Steve Kaplan (right) is principal and group founder of the Oaktree Capital investment firm. Jason Levien (left) is the CEO and managing general owner of the Major League Soccer club D.C. United
Members of Swansea City Supporters' Trust have voted to take legal action against Swansea's current and former owners over the 2016 sale of the club.
Jason Levien and Steve Kaplan bought a 68% controlling stake in Swansea with the Trust retaining 21.1%.
The Trust says it was excluded from negotiations over the ownership change and has a mandate to pursue legal action after a members' ballot.
Of those who voted last month, 81.8% were in favour of legal action.
The Trust does however remain open to "dialogue" with Swansea's owners and the selling shareholders in the 2016 deal.
"While the Swans Trust is preparing to proceed with issuing court proceedings as a result of well-known complaints resulting from the sale of the football club, it has always been the preference of the Trust to resolve all issues outside of court," the Trust said in a statement issued to BBC Sport Wales.
"While there has been no communication from the other parties in recent months, our door remains open for future dialogue to resolve this issue, in the interests of all parties and particularly the football club, although we are almost in stoppage time if there are to be negotiations before court proceedings are issued."
Levien and Kaplan led an American consortium which took charge of Swansea in a deal that valued the club at around £100m.
Former Swans chairman Huw Jenkins, Bulk Vending Systems - who are partly owned by vice-chairman Leigh Dineen - Martin and Louisa Morgan, Brian Katzen and business partner Jeffrey Crevoiserat, Rob Davies and John van Zweden all sold shares in the club.
The Trust said at the time of the takeover it was disappointed by "a lack of engagement" over the share sale and revealed it was considering going down the legal route in October 2016.
There were talks about the Americans buying up to half of the Trust's shares but they were put on hold in May 2018.
There were attempts to resolve the dispute through mediation late last year and in early 2019, but the various parties did not come together on either occasion.
Swansea's owners have declined to comment on the vote for legal action.
The majority of the selling shareholders have either declined to comment or failed to respond to requests for comment.
But Julie Hurran, managing director of Bulk Vending Systems, said: "Bulk Vending Systems was always happy to attend mediation whether in person or by proxy and nothing has changed in that respect.
"We must point out that we did not withdraw from any mediation process.

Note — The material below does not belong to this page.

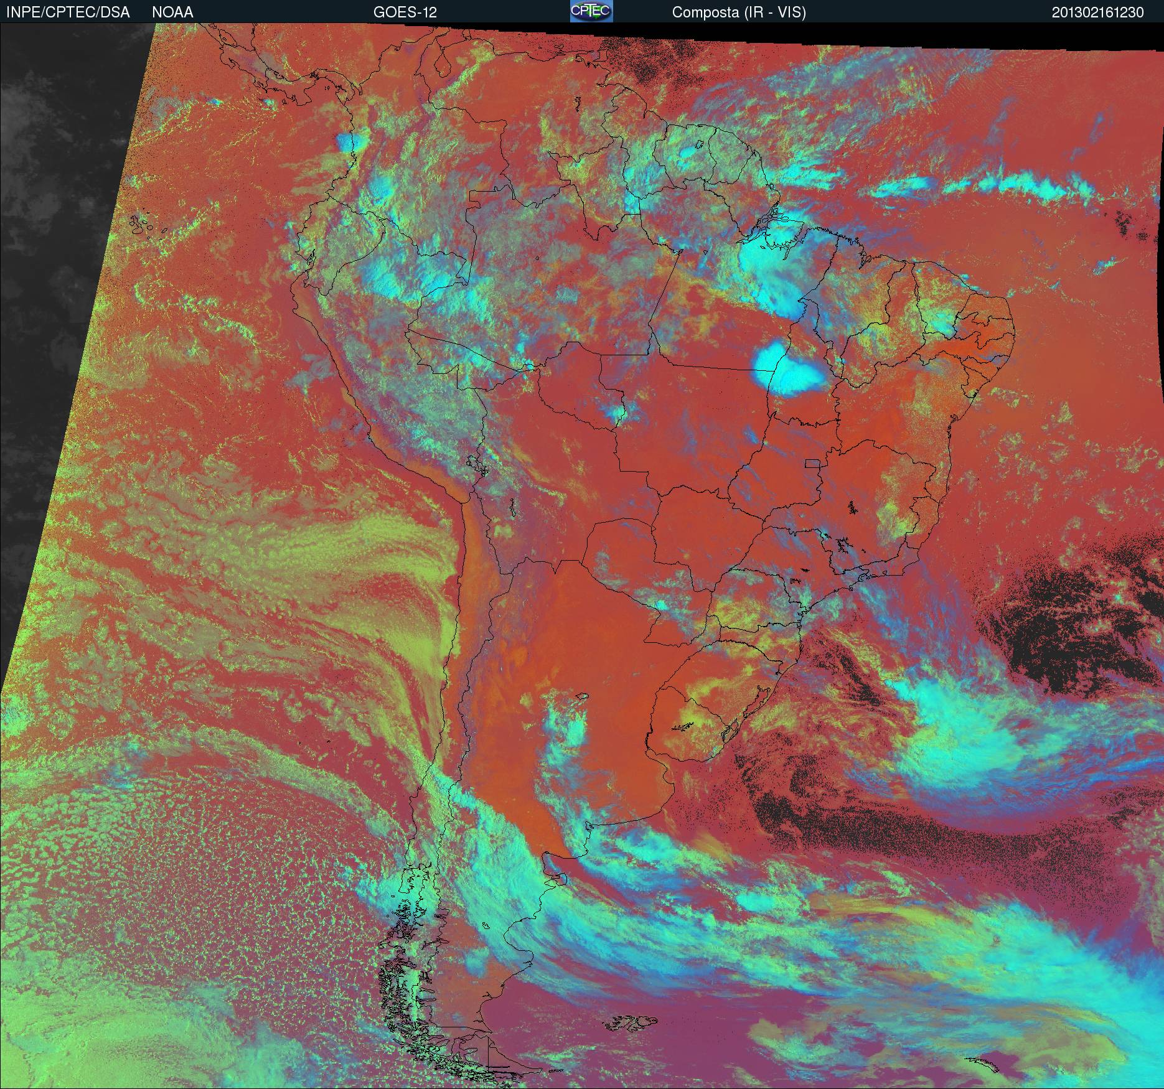Click the Distrito Federal rectangle in Brazil
The width and height of the screenshot is (1164, 1089).
coord(812,463)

We would also like to point out that, prior to the mediation dates, the Trust met with other selling parties but we were excluded from that meeting by the Trust even though we asked to attend."

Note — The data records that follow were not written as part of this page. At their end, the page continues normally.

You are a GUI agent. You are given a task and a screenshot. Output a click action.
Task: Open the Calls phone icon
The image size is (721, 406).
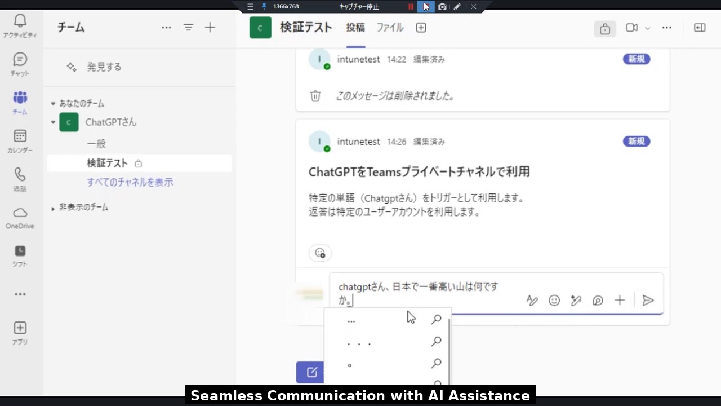tap(20, 179)
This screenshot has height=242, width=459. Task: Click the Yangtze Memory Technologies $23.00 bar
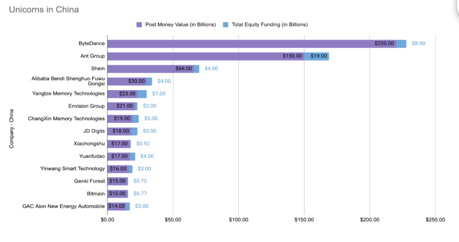click(122, 94)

Should the Trust be successful in a legal battle - which may last for months or even years - Swansea's owners could be forced to purchase some or all of the Trust's shares in the club at the same price that was paid in the 2016 takeover.
Swansea's seven-year spell in the Premier League came to an end in 2018. They have made an impressive start to the new Championship season under head coach Steve Cooper, taking 16 points from their first six league games.